In der Bretagne detonierte ein Sprengsatz in einer McDonald´s-Filiale in Quévert bei Dinan, wobei eine Serviererin ums Leben kam. Die Bombe sollte eigentlich in der Nacht explodieren und ging infolge eines fehlerhaften Zünders versehentlich zur Geschäftszeit hoch. Bereits vor einem Monat feuerte ein Unbekannter mehrere Schüsse auf das "Restaurant" ab. Fast zur gleichen Zeit konnte eine weitere Sprengladung vor einem Postscheckamt in Rennes entschärft werden. Das verwendete Dynamit wurde im Herbst 1999 aus einer Fabrik in Rennes gestohlen - es fand schon bei mehreren ETA-Bomben dankbare Verwendung. Im März wurde der Sprengstoff bei einem Anschlag der erst seit 1998 wieder aktiven Revolutionären Bretonischen Armee ARB verwendet. Die gemäßigten Regionalisten distanzieren sich einhellig von dem Attentat. In Frankreich scheint man nach Korsika und dem französischen Teil des Baskenlandes einen dritten Unruheherd zu bekommen, da der bretonische Regionalismus seit den 80er Jahren eher kulturell als militant geprägt war. Aus Protest gegen den Anschlag wollen am Beisetzungstag der Toten alle McDonald´s-Filialen der Bretagne schließen, was die Nationalisten sicherlich beeindrucken wird.

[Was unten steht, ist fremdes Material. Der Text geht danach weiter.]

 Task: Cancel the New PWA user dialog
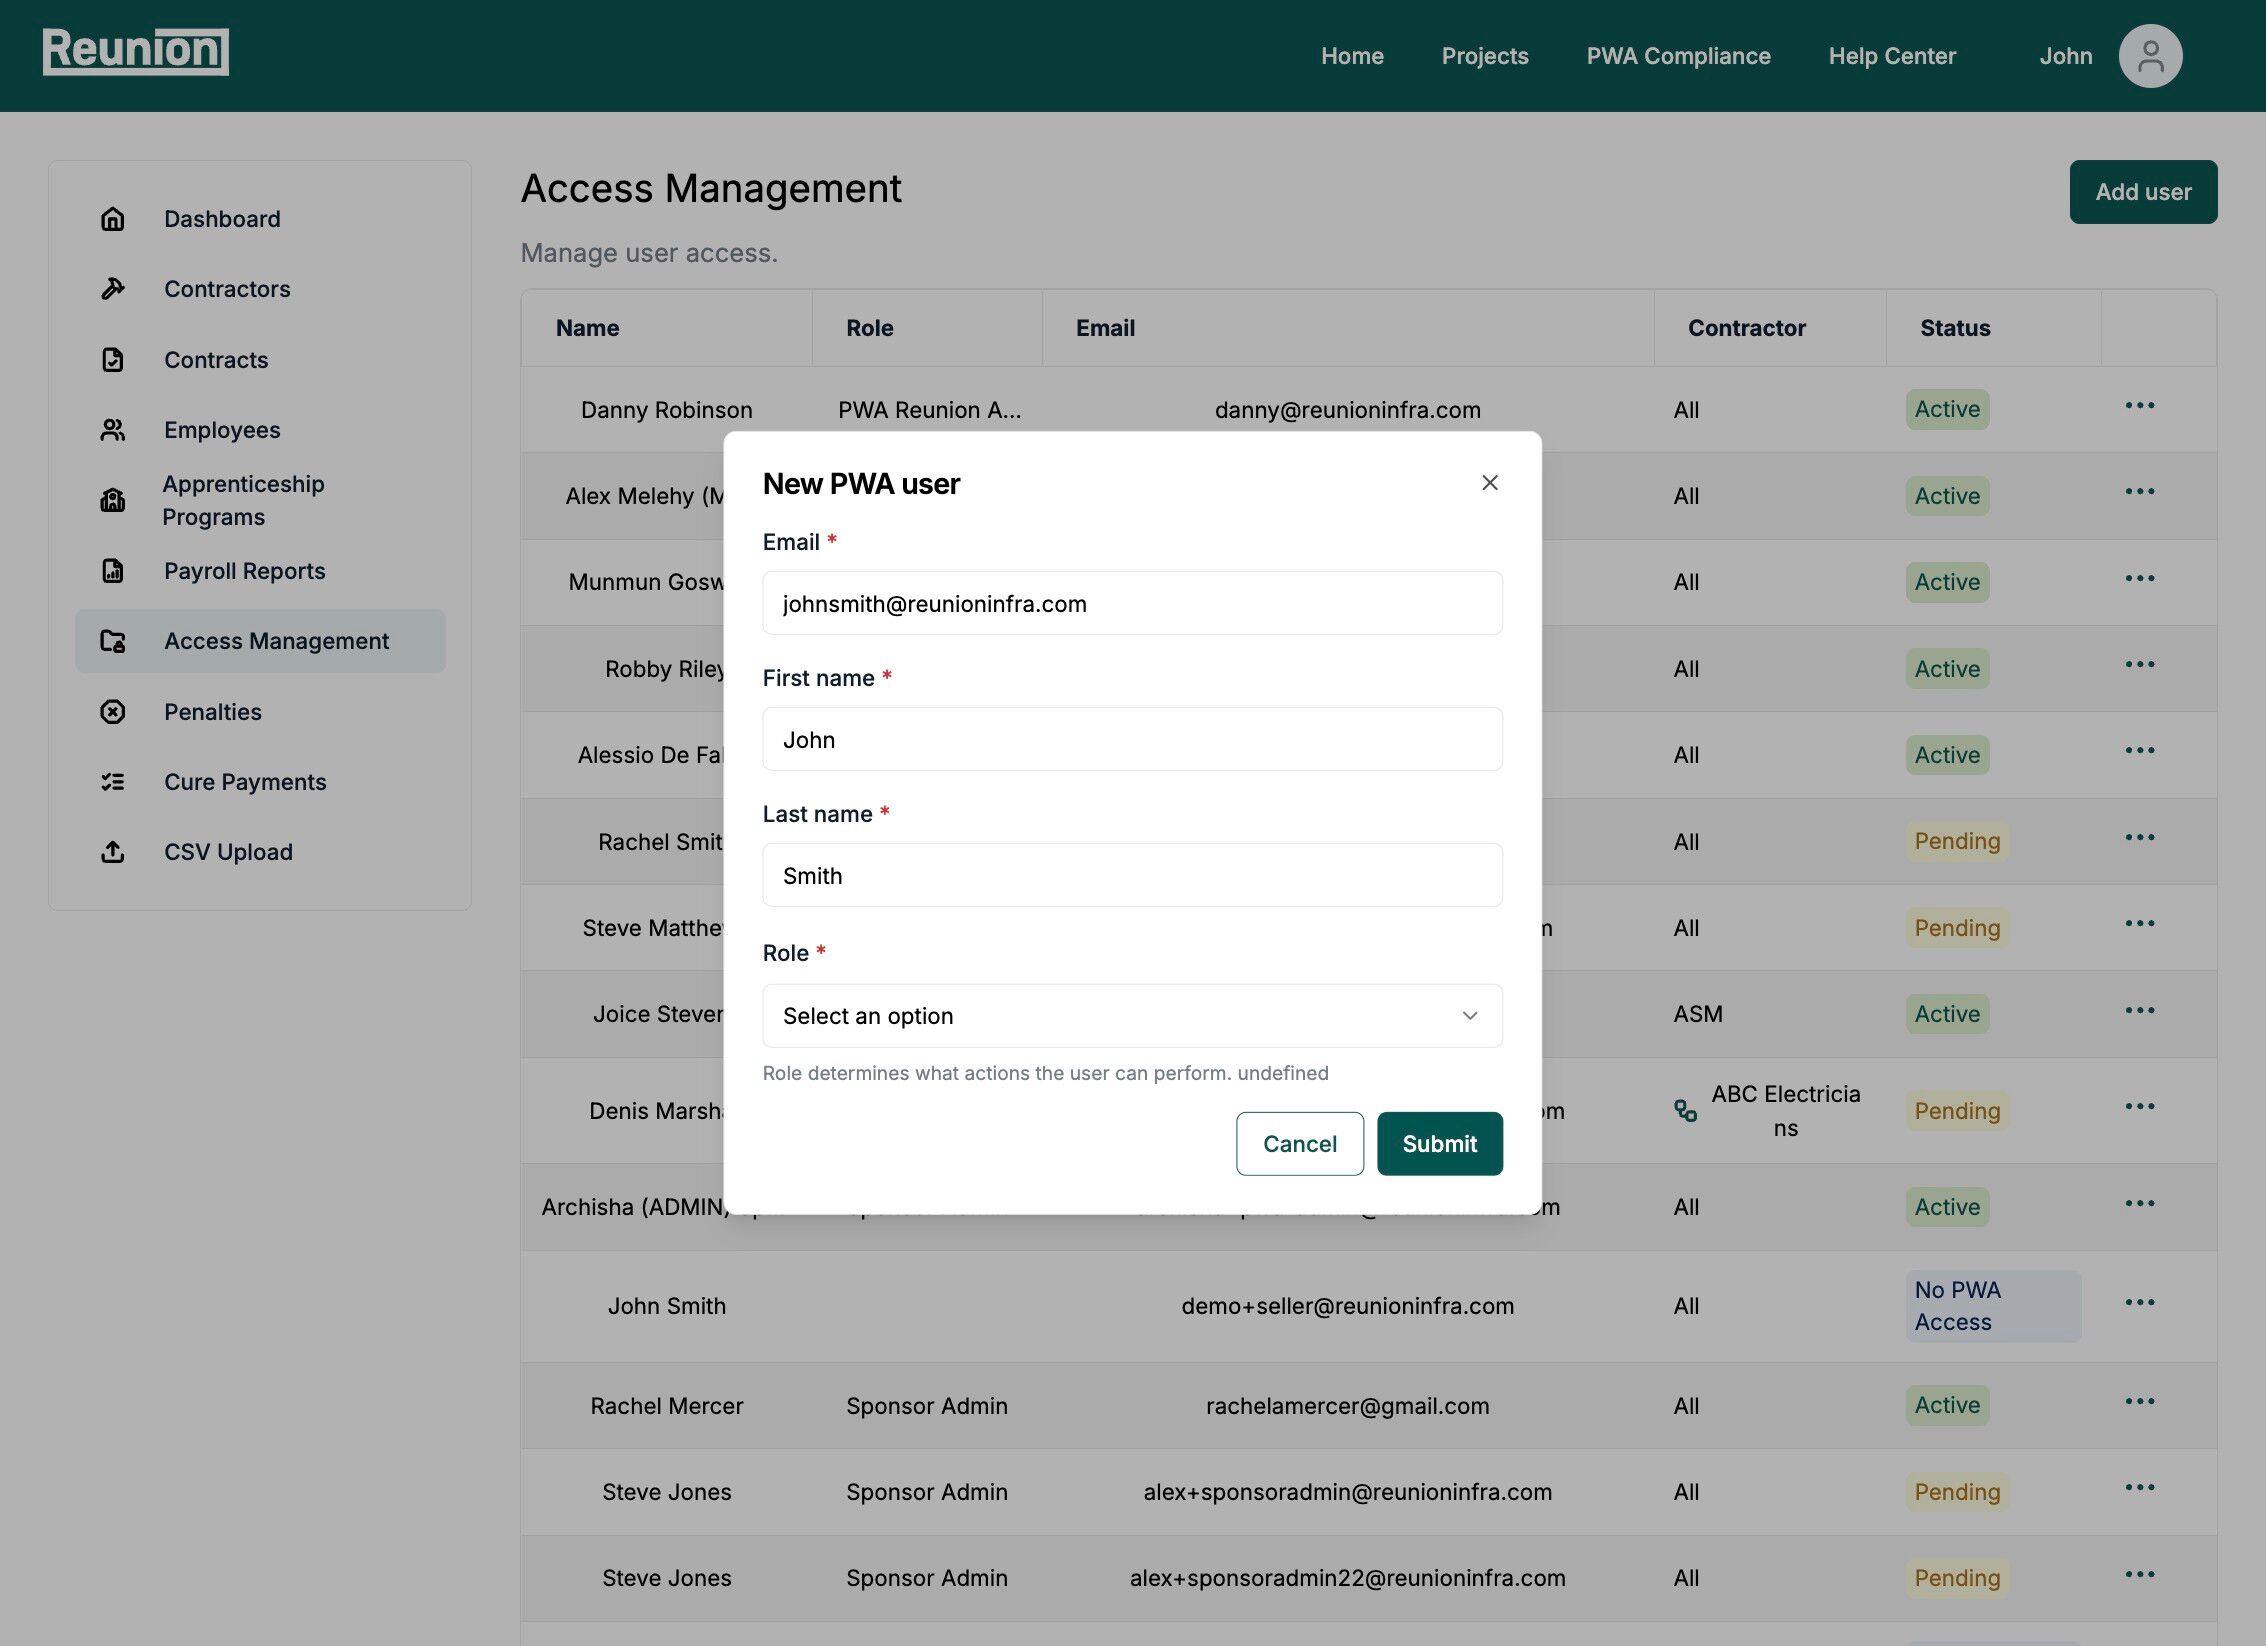pos(1298,1144)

Nach Informationen der "Hannoverschen Allgemeinen Zeitung" arbeitet die STN-Atlas-Elektronik in Bremen für die Bundeswehr an der Entwicklung eines unbemannten Flugkörpers namens Taifun. Das Taifun-System basiert auf den Aufklärungsflugkörpern vom Typ Drohne, ist aber im Gegensatz zu dieser imstande, vollautomatisch Ziele zu erkennen und zu bekämpfen. Es vereint die Eigenschaften der Marschflugkörper mit denen eines Sturzkampfbombers. Taifun ist propellergetrieben, drei Zentner schwer und kann länger als vier Stunden lang fliegen.

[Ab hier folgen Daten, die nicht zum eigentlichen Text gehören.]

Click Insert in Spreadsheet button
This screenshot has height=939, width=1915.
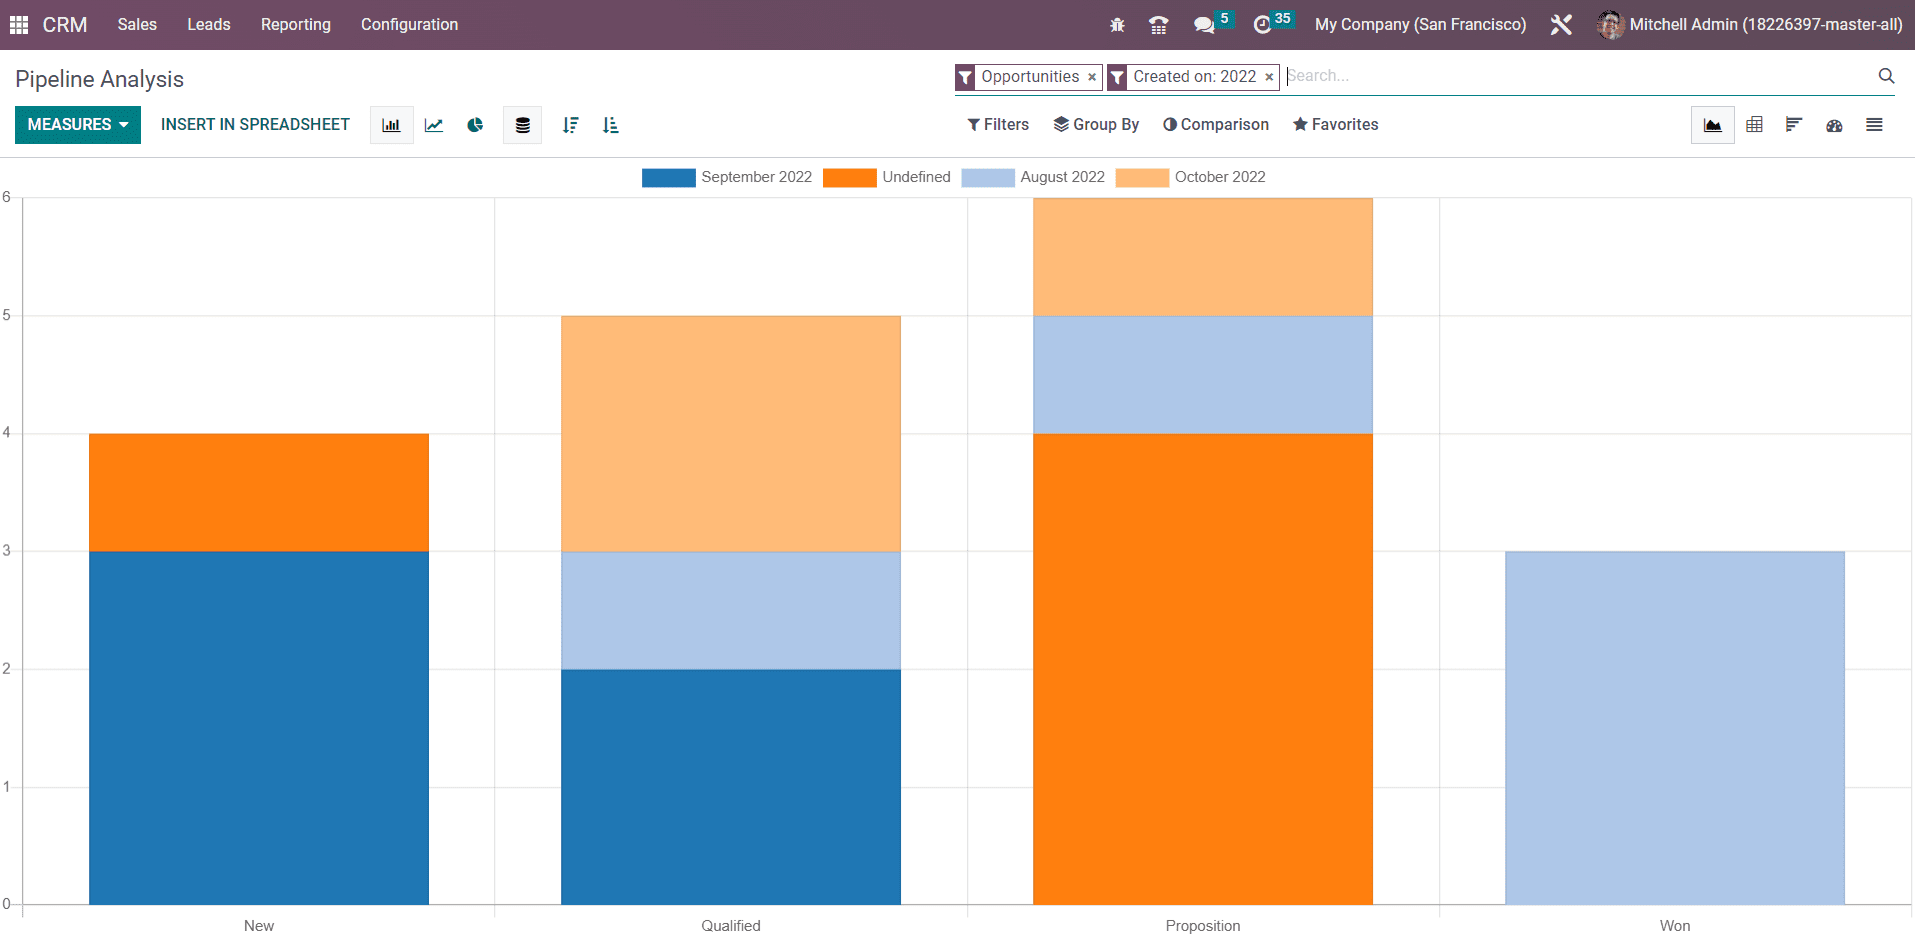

Bleiben wir beim Militär: Das BKA plant die Bildung einer Spezialeinheit namens Kriminalpolizeilicher Krisen-Einsatzkräfte für das Ausland. Als Kern ist eine Truppe von 50 BKA-Beamten vorgesehen, die innerhalb einer Woche für Auslandseinsätze bereitstehen können. Hinzu kommen Bereitschaftseinheiten der Bundesländer; das rosa-grün regierte Nordrhein-Westfalen hält bereits jetzt 2-300 Mann bereit und plant für 2001 die Einrichtung von 120 Planstellen nur für Auslandseinsätze. Die Polizeieinheit soll nicht nur bei "friedensstiftenden Maßnahmen" eingesetzt werden können, sondern beispielsweise auch bei Anschlägen auf deutsche Einrichtungen im Ausland. Bereits jetzt weilen 210 bundesdeutsche Polizisten im Kosovo, 165 in Bosnien, 15 in Albanien und 10 in Kroatien. Hinzu kommen 30 Beamte des BKA und verschiedener LKA im Kosovo.